* What you should do:
Quote every one of the following items word for word, with nothing changed or left out.

--- start of Material ---

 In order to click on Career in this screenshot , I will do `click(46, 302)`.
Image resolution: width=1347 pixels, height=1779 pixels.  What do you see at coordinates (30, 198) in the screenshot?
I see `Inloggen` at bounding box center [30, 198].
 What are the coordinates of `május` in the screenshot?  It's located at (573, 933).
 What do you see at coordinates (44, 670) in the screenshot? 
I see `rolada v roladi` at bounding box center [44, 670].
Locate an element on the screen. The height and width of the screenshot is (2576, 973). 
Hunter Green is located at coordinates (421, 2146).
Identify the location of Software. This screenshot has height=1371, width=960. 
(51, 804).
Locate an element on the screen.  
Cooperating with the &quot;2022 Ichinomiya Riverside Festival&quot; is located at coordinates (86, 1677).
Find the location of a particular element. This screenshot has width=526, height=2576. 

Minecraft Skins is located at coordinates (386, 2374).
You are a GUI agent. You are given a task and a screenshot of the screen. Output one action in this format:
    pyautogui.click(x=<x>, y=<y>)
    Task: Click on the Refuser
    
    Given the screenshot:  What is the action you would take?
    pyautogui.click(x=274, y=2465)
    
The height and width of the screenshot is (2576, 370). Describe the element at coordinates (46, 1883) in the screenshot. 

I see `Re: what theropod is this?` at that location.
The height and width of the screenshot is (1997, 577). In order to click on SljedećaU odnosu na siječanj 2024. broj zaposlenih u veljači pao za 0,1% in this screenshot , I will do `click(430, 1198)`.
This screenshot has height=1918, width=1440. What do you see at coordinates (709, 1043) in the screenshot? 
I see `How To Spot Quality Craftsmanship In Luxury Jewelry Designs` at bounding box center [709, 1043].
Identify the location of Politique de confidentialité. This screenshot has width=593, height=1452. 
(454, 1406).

--- end of Material ---

* Written answer:
 In order to click on Career in this screenshot , I will do `click(46, 302)`.
Image resolution: width=1347 pixels, height=1779 pixels.  What do you see at coordinates (30, 198) in the screenshot?
I see `Inloggen` at bounding box center [30, 198].
 What are the coordinates of `május` in the screenshot?  It's located at (573, 933).
 What do you see at coordinates (44, 670) in the screenshot? 
I see `rolada v roladi` at bounding box center [44, 670].
Locate an element on the screen. The height and width of the screenshot is (2576, 973). 
Hunter Green is located at coordinates (421, 2146).
Identify the location of Software. This screenshot has height=1371, width=960. 
(51, 804).
Locate an element on the screen.  
Cooperating with the &quot;2022 Ichinomiya Riverside Festival&quot; is located at coordinates (86, 1677).
Find the location of a particular element. This screenshot has width=526, height=2576. 

Minecraft Skins is located at coordinates (386, 2374).
You are a GUI agent. You are given a task and a screenshot of the screen. Output one action in this format:
    pyautogui.click(x=<x>, y=<y>)
    Task: Click on the Refuser
    
    Given the screenshot:  What is the action you would take?
    pyautogui.click(x=274, y=2465)
    
The height and width of the screenshot is (2576, 370). Describe the element at coordinates (46, 1883) in the screenshot. 

I see `Re: what theropod is this?` at that location.
The height and width of the screenshot is (1997, 577). In order to click on SljedećaU odnosu na siječanj 2024. broj zaposlenih u veljači pao za 0,1% in this screenshot , I will do `click(430, 1198)`.
This screenshot has height=1918, width=1440. What do you see at coordinates (709, 1043) in the screenshot? 
I see `How To Spot Quality Craftsmanship In Luxury Jewelry Designs` at bounding box center [709, 1043].
Identify the location of Politique de confidentialité. This screenshot has width=593, height=1452. 
(454, 1406).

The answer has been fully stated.